Hi all - I'm new here!

Reading your posts for insurance, I thought I'd give Liverpool Victoria a go. I found the web site, but this what they say before getting a quote...

There are a small number of circumstances where we can not provide a quotation, to save you time, please read through and confirm that you agree with the following:

You are the owner, main user and registered keeper of the vehicle 
You and any other driver are under 80 years of age 
You are resident in the UK 
You or any other drivers of your vehicle have not been banned from driving in the last 5 years for any reason except for a single speeding offence 
Your vehicle is classed as a private car (not a van, Pickup or Minibus) and is registered and normally driven in the UK 
*Your vehicle has been manufactured for the UK market, e.g. it is not a Japanese import 
Your vehicle does not have any performance enhancing modifications*

So I'll keep looking... but if you get different result on the phone, please post


----------



## jimsgill (Dec 28, 2001)

hi Folks,
Liverpool Victoria...The best insurance company I have ever had to use in my life.

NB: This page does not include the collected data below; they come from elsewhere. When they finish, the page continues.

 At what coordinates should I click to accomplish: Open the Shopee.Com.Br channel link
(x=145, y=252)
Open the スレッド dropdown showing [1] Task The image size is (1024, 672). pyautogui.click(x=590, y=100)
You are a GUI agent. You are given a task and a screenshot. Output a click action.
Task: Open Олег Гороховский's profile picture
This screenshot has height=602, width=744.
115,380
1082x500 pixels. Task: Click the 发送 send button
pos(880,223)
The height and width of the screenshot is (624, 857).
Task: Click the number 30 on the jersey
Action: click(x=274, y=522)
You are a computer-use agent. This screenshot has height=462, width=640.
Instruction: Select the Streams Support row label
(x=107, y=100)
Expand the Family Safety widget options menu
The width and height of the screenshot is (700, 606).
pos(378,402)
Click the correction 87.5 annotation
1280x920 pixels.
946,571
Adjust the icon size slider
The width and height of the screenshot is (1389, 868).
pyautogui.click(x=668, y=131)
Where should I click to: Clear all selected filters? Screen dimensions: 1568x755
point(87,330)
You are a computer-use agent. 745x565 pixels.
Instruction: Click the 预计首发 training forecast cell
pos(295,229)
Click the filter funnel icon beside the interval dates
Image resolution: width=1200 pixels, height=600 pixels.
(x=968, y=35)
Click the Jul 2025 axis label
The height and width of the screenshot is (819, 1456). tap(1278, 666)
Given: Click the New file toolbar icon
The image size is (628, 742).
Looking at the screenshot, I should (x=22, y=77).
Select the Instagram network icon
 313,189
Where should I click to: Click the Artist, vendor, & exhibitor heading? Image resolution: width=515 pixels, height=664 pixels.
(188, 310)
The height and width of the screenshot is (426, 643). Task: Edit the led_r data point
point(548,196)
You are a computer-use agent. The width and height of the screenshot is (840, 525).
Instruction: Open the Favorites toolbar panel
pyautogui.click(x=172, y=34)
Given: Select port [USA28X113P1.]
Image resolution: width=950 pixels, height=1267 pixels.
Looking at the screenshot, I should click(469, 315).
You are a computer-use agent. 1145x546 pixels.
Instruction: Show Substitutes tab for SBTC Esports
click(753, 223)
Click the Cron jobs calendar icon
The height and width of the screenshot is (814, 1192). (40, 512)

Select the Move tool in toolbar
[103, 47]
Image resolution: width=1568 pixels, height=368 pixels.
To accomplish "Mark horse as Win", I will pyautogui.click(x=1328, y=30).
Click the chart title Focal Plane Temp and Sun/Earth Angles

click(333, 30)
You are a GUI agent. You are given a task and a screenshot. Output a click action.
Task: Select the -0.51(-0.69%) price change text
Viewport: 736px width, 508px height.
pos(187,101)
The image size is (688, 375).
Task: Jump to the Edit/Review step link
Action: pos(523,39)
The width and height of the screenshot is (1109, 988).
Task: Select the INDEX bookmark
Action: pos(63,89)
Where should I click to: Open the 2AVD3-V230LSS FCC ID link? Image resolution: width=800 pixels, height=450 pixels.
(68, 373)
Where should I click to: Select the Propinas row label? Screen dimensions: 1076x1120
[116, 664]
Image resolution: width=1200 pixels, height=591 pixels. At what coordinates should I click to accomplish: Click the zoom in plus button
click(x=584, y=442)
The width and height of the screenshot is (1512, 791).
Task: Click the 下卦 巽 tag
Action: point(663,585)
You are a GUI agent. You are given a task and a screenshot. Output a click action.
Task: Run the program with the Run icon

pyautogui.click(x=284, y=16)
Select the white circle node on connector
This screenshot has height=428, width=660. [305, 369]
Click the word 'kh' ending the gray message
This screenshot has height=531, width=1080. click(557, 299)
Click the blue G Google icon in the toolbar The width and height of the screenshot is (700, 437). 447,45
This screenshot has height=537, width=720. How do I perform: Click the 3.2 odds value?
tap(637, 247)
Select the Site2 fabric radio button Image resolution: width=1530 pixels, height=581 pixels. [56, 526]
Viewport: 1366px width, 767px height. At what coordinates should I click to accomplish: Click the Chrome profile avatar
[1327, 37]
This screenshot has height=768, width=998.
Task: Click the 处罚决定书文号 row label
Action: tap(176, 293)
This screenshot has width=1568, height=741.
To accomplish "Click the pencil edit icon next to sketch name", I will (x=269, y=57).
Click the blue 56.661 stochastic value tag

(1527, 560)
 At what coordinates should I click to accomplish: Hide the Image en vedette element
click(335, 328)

Excellent service, lowest quote (£868 for 1999 R34 GTR). All mods that do not internally alter the engine (cams, stroker kits etc) make no change to premium for all you stage 1-2 guys with intakes, exhausts, decat, downpipes etc can rest easy.

Cannot recomment them highly enough.

Cheers,

Jim


----------



## wroestar (Jun 28, 2001)

*LV*

I won't go through the detail but I was recommended to use LV by a very nice guy who is a broker that couldn't quote me less than £2K
So I rang them a bit unsure as my R34 is an import, is mildly moddified (stage 1'ish) and I've had a ban in the last 5 years !!!
Its good to hear positive things about them from Jim above cos I'm still a bit numb at the quote of £925 !
Bear in mind I also have a London postcode !!
I ran through it with the guy on the phone 2 more times as I was convinced he'd missed something.
Checked on import............no problem
Checked on ban................not interested !!
Checked on mods..............same as above, as long as cubic capacity not changed or modified inturnal bits, then not bothered
Didn't even want to know about where kept overnight, or if alarm/imobiliser fitted
I questioned their claims record, as I cynically felt that might be the reason for low premiums.......ie they never pay out " I was told that LV have for the last 3 years been consistently in "Which" magazines top slot for motor claims performance survey.
It sounds like Jim is (unfortunately) living proof that this is the case.
I also have questioned this with a contact I have at Lloyds who seemed impressed by the way LV are performing in terms of claims record etc.
I myself am in Financial Services, although not in household or motor insurance, and it must be said that I do quite a bit of business with them. They seem to be very well resourced and are steaming into all the financial sectors and grabbing market share. Ive recently seen them do this in Life and Critical Illness insurance, and also Income protection and Mortgage protection insurance. They are also big into personal loans at very compettitive prices.
so there you have it......all in all a very happy bunny
oh and the LV website is below, but its best to phone them rather than do it online

http://www.liverpoolvictoria.co.uk/customer/protecting/motor/introduction.htm

Regards
wroestar


----------



## RockyK (May 21, 2003)

wroestar/jimsgill 
Guys, I've just called them and the quote I'm getting is £1550.00 on a U.K. version of R34!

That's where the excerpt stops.